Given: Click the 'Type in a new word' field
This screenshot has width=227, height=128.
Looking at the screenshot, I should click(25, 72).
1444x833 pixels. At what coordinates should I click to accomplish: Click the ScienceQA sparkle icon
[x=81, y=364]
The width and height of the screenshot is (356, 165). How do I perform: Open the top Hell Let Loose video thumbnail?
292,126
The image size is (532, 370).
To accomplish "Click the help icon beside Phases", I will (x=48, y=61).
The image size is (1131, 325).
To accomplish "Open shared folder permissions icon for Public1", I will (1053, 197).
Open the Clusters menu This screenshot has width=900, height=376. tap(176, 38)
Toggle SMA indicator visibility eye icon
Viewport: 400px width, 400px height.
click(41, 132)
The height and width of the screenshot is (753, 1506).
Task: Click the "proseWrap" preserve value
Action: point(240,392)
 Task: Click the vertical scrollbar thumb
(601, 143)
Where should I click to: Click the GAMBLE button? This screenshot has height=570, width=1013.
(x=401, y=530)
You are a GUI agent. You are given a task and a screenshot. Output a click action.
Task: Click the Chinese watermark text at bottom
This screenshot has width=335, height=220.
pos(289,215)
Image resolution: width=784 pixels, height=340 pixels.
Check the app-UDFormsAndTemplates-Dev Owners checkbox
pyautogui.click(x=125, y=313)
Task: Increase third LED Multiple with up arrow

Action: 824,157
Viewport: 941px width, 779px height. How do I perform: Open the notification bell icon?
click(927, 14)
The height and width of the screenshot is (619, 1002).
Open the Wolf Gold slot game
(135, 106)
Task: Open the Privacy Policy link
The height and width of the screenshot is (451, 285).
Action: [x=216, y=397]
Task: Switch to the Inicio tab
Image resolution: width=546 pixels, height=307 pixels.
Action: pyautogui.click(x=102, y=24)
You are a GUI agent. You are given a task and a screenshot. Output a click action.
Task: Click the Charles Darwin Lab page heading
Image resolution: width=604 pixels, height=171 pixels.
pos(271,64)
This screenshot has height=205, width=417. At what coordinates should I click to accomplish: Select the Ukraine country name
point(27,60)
───
A complete answer gives every line of the records holding "size".

▸ **OUTPUT**:
The image size is (532, 370).
The image size is (1131, 325).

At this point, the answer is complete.